Quando a família leva o hormônio, ele é aplicado na enfermaria, mas há relatos de que a unidade proíbe o ingresso do hormônio ou só permite a aplicação apenas uma vez por mês.
Especificamente no Complexo do Curado, observou-se uma população enorme de gatos, cachorros, ratos e baratas em todos os pavilhões, áreas internas e externas.
As comidas são preparadas por pessoas presas nas cozinhas das unidades (algumas nomeadas por “ranchos”), por trabalho voluntário ou remunerado e com remição de pena. Entretanto, há diversos relatos de pessoas que passam fome em várias unidades.
No Cotel e no Pamfa, as pessoas são obrigadas a comer com as mãos ou em baldes ou recipientes improvisados, como fundos de garrafa. A comida disponibilizada não é suficiente para todas as pessoas, e quem está no final das filas recebe menos comida.

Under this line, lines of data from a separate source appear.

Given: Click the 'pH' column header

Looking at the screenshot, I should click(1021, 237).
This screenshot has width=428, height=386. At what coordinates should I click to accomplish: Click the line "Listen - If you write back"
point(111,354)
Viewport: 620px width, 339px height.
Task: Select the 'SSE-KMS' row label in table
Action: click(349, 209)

Em algumas unidades, há refeitórios paralelos, que vendem marmitas que variam entre R$ 13 e R$ 20. No Cotel, há uma pessoa presa designada para a função de cozinheiro e outra para a função de gerente da cozinha informal.
Resposta do governo
Procurado pelo g1, o governo de Pernambuco, responsável pela gestão dos presídios no estado, se pronunciou sobre o assunto através da Secretaria Executiva de Ressocialização (Seres), que diz que:
- “o controle da lotação dos presos nas celas é de responsabilidade dos policiais penais”;
- “para reforçar o efetivo, está em andamento o curso de formação de policiais penais de Pernambuco”;
- “o atendimento à população carcerária é realizado pela equipe técnica, através de atendimento espontâneo ou busca ativa”;
- “todas as unidades prisionais contam com espaços voltados para a população LGBTQIA+, entretanto a decisão de permanecer no pavilhão específico não é obrigatório, ficando a escolha do (a) reeducando(a)”;
- “a alimentação é fornecida pela Ceasa [Centro de Abastecimento e Logística] e possui o cardápio elaborado por nutricionistas da Seres”;
- “são oferecidas, no mínimo, três refeições por dia, com cardápio diferenciado para pessoas com necessidades especiais”.